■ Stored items
◇ ◇ ◇ ◇ ◇

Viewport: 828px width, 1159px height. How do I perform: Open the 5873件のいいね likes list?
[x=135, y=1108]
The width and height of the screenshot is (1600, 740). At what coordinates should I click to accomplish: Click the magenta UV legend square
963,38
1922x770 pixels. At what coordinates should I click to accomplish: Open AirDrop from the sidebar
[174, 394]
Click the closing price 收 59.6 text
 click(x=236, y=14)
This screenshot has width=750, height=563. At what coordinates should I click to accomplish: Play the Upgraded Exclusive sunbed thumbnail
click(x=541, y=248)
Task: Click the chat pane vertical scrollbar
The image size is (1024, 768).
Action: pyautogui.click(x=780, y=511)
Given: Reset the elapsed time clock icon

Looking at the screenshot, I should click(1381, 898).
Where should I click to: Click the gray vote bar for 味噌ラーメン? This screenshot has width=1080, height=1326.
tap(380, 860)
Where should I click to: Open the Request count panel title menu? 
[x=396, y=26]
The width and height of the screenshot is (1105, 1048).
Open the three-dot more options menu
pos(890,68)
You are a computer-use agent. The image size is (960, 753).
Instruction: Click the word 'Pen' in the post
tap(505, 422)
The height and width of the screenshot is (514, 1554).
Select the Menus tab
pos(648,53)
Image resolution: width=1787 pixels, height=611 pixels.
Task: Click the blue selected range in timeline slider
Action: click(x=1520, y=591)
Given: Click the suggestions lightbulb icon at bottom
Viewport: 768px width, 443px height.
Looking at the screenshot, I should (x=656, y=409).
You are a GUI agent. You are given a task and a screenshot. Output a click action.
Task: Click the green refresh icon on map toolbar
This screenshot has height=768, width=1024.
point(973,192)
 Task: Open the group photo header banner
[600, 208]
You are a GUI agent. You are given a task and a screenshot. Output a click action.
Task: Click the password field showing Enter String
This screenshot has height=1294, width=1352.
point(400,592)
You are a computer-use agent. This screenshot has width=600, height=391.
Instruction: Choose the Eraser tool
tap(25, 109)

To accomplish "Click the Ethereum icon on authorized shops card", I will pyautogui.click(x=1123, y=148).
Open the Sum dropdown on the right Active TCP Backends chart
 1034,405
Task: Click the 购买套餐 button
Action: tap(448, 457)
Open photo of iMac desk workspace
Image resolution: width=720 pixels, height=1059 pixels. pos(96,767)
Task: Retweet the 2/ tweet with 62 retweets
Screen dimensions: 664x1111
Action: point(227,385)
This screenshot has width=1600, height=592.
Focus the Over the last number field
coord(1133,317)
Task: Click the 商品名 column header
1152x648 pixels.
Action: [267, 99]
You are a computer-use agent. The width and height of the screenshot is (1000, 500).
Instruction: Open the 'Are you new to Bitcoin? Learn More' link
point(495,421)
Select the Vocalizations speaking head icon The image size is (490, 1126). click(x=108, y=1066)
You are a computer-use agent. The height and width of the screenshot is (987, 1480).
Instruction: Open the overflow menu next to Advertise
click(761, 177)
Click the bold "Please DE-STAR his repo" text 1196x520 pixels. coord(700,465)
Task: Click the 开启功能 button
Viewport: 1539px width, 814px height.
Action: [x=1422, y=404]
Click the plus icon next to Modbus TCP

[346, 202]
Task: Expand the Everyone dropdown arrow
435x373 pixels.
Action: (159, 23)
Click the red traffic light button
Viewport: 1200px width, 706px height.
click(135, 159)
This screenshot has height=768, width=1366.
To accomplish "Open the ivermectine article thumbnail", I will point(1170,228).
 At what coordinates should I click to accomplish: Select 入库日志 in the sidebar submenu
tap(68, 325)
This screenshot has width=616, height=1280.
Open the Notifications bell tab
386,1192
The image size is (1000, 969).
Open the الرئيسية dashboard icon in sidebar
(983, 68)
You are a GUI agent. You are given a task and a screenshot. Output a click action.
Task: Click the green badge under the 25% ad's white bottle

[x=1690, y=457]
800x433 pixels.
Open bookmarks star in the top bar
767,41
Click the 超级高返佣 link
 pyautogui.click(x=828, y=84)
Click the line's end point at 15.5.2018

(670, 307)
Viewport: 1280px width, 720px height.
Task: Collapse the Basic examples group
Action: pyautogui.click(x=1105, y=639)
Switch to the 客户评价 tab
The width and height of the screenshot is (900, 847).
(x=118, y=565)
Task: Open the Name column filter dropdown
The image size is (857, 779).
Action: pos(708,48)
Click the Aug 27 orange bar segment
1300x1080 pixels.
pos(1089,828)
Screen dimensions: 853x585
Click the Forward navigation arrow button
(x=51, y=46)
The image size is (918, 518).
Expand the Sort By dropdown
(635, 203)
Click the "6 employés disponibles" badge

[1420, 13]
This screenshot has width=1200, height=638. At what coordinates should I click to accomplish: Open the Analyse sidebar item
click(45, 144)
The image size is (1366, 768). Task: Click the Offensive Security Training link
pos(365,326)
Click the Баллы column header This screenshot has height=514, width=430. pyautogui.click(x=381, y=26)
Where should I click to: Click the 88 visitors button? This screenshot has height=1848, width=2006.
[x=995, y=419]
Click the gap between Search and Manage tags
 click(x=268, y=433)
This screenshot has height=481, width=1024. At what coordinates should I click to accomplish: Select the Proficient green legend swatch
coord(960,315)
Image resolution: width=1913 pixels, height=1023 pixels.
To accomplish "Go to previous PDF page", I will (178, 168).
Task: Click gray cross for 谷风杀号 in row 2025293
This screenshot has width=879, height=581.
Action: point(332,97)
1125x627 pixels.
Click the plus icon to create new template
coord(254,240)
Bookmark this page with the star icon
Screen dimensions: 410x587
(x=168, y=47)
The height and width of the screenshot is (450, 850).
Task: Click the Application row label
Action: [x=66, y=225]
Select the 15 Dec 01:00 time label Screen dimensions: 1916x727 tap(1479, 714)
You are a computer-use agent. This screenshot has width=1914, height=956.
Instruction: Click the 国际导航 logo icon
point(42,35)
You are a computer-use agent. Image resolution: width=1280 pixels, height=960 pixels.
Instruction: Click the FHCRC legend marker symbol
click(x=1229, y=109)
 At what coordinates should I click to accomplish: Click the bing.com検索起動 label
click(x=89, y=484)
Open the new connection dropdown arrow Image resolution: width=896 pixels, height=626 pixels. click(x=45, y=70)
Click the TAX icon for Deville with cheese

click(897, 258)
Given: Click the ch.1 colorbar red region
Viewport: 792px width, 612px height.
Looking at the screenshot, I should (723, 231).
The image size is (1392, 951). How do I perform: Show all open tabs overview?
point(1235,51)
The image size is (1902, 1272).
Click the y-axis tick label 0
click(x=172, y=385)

◇ ◇ ◇ ◇ ◇

■ Task description
Please give only the number of lines above that contain "will".

■ Your solution
3